The last rule currently looks like this:
rule multiQC:
input:
input_dir = "post-alignment-qc"
output:
output_html="post-alignment-qc/multiQC/mutliqc-report.html"
log:
err='post-alignment-qc/logs/fastQC/multiqc_stderr.err'
benchmark:
"post-alignment-qc/benchmark/multiQC/multiqc.tsv"
shell:
"multiqc -f -n {output.output_html} {input.input_dir} 2> {log.err}"
Any help is appreciated!
Upvotes: 3
Views: 997
Reputation: 9062
You could give to the input of multiqc
rule the files produced by the individual QC rules. In this way, multiqc will start once all those files are available:
samples = ['a', 'b', 'c']
rule collectInsertSizeMetrics:
input:
'{sample}.bam',
output:
'post-alignment-qc/{sample}.insertSizeMetrics.txt' # <- Some file produced by CollectInsertSizeMetrics
shell:
"CollectInsertSizeMetics {input} > {output}"
rule CollectAlignmentSummaryMetrics:
output:
'post-alignment-qc/{sample}.CollectAlignmentSummaryMetrics.txt'
rule multiqc:
input:
expand('post-alignment-qc/{sample}.insertSizeMetrics.txt', sample=samples),
expand('post-alignment-qc/{sample}.CollectAlignmentSummaryMetrics.txt', sample=samples),
shell:
"multiqc -f -n {output.output_html} post-alignment-qc 2> {log.err}"
Upvotes: 3
Reputation: 8108
This seems like a classic A-B-problem to me. Your hidden assumption is that because multiqc
asks for a directory in its command line arguments, the Snakemake rule's input needs to be a directory. This is wrong.
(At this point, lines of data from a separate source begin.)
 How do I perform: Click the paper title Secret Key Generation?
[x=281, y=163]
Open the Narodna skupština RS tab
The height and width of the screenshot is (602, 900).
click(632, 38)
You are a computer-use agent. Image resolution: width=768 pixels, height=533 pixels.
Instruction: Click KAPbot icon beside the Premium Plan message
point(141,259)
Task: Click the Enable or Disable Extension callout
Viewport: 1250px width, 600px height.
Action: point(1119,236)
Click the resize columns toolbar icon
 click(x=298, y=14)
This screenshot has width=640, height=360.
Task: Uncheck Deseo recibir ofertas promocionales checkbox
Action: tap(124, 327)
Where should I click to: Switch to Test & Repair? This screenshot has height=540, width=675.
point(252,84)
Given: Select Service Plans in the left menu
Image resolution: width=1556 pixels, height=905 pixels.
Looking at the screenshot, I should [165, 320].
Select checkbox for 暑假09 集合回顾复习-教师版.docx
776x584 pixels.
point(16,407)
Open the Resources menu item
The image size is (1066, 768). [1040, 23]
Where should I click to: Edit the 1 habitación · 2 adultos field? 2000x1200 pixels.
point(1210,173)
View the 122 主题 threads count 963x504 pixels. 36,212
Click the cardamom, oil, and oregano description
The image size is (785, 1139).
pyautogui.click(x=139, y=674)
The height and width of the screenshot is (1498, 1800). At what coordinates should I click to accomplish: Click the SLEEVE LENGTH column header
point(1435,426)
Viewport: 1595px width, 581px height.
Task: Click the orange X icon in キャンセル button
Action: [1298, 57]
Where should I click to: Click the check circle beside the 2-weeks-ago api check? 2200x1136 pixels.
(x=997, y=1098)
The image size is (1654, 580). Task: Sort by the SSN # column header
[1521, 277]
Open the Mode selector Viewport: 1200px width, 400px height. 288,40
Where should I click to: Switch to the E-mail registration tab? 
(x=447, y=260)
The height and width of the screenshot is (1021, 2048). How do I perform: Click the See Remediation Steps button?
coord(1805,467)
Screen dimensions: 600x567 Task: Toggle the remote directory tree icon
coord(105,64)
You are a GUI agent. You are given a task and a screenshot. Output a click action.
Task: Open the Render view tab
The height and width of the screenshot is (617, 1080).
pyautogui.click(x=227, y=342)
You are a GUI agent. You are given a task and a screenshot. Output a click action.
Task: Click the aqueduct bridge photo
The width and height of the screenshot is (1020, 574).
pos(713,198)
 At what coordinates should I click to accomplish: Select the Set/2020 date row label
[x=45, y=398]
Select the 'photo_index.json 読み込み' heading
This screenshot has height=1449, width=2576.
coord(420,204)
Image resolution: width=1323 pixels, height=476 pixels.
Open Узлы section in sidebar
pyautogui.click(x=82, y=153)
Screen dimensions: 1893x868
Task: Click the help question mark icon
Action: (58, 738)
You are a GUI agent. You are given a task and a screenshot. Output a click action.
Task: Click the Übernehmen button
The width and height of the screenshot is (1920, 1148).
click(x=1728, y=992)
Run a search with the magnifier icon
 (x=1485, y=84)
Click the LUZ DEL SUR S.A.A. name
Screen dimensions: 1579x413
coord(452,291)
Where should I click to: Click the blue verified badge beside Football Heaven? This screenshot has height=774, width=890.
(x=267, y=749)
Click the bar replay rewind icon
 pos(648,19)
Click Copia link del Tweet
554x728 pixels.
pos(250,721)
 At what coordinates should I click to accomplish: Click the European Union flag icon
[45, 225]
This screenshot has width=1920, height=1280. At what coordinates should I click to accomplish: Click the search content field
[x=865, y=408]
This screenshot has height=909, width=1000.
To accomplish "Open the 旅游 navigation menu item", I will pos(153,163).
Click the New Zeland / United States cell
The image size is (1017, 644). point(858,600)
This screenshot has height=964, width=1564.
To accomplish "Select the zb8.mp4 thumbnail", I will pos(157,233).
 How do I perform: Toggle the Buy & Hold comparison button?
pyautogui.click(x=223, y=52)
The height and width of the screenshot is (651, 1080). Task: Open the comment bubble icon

Inputs should be all the things that required for a rule to be able to run. Having a folder exist, does not satisfy this requirement, because the folder can be empty. This is exactly the problem you're running into.
What you really need to be there are the files that are produced by other commands to be present in the folder. So you should define the required input to be the files. That's the Snakemake way. Stop thinking in terms of: this rule needs to run last. Think in terms of: these files need to be there for this rule to run.
Upvotes: 1